Problem to solve >> Quote the rows below word for word, starting with the line that contains "What are the" and continuing through the line that contains "center [37, 140].".

Dataset >>
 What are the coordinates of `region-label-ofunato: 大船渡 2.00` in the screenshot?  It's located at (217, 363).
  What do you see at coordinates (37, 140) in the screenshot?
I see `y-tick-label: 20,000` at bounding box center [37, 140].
* * *
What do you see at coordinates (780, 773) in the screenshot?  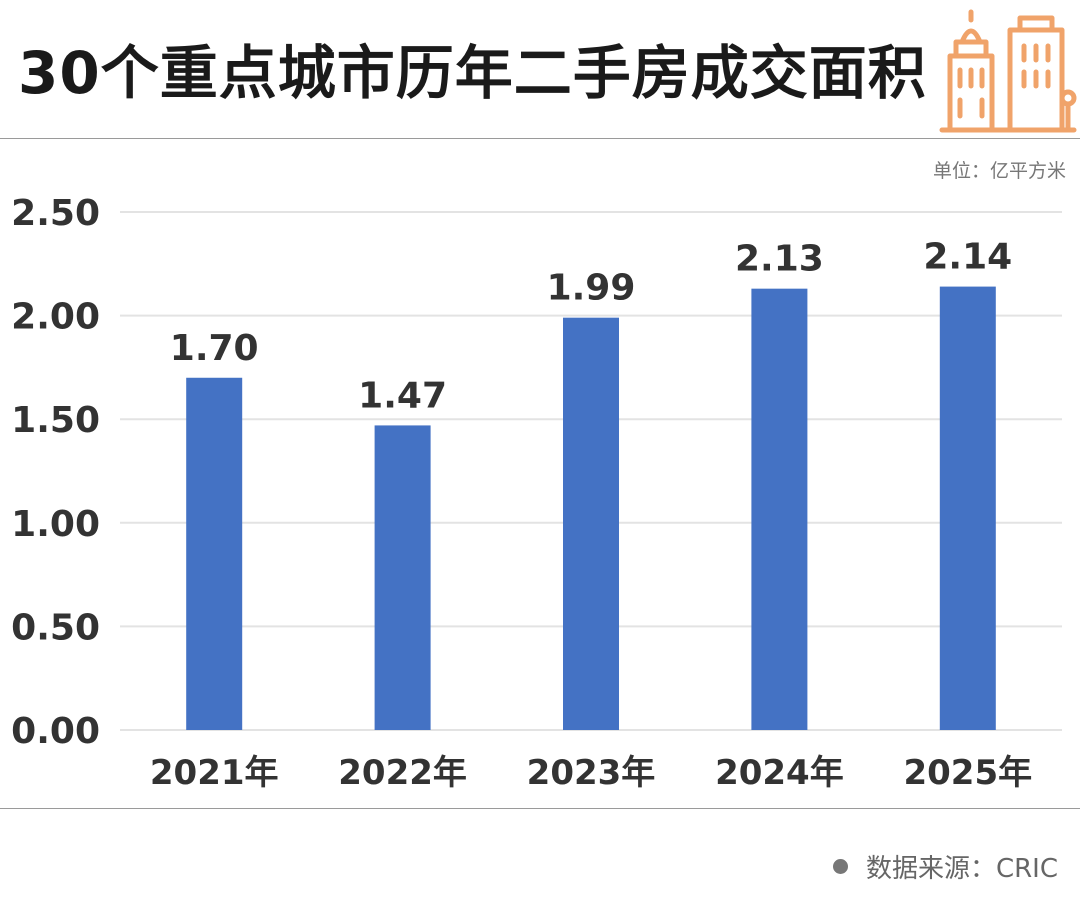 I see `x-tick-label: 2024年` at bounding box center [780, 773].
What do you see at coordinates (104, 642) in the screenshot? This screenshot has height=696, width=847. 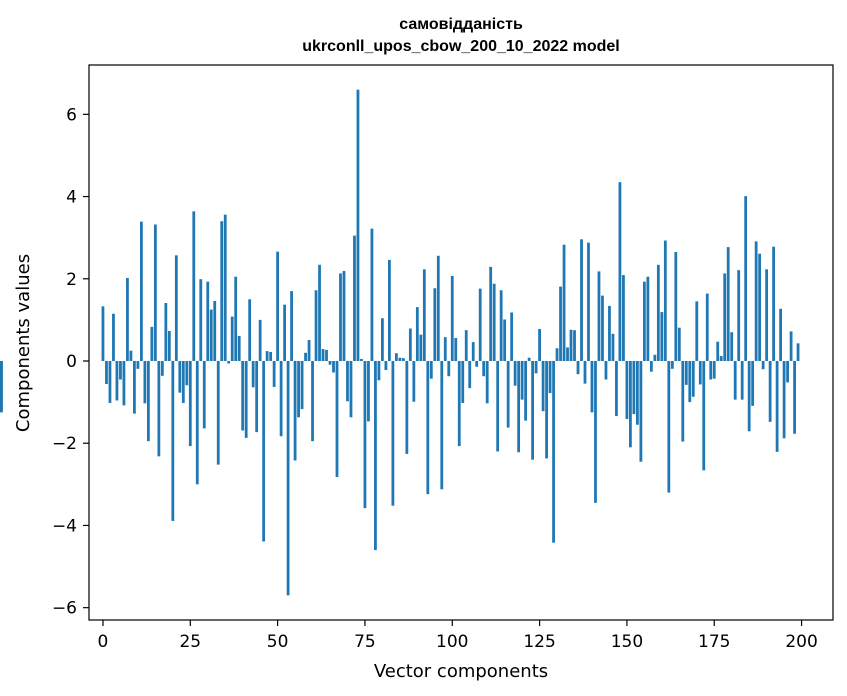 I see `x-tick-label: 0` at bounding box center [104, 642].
==
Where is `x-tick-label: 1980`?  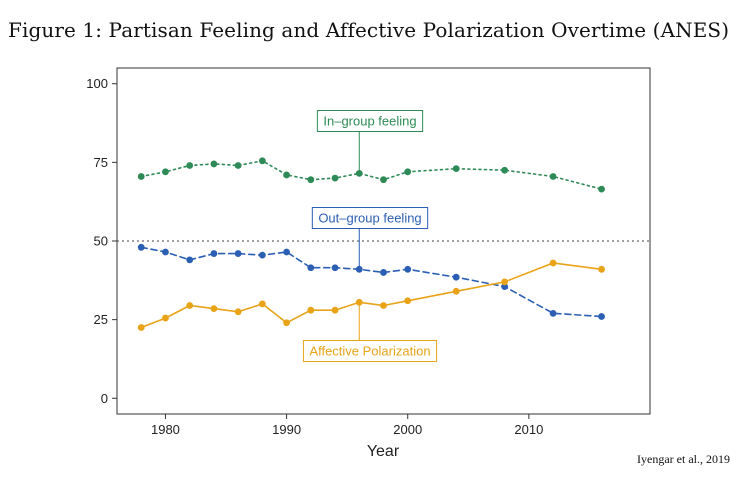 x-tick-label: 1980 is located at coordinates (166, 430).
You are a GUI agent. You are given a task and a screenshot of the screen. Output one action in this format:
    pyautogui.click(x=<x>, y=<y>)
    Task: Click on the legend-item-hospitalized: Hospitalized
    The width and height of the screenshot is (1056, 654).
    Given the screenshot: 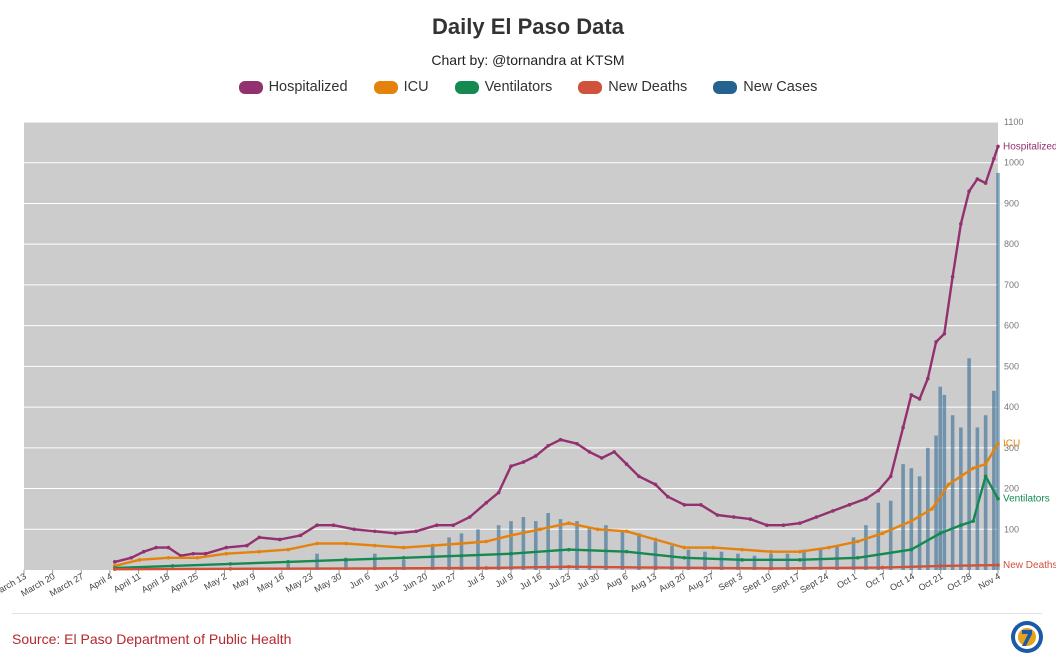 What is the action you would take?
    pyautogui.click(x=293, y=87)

Written answer >>
 What are the coordinates of `region-label-ofunato: 大船渡 2.00` in the screenshot?  It's located at (217, 363).
  What do you see at coordinates (37, 140) in the screenshot?
I see `y-tick-label: 20,000` at bounding box center [37, 140].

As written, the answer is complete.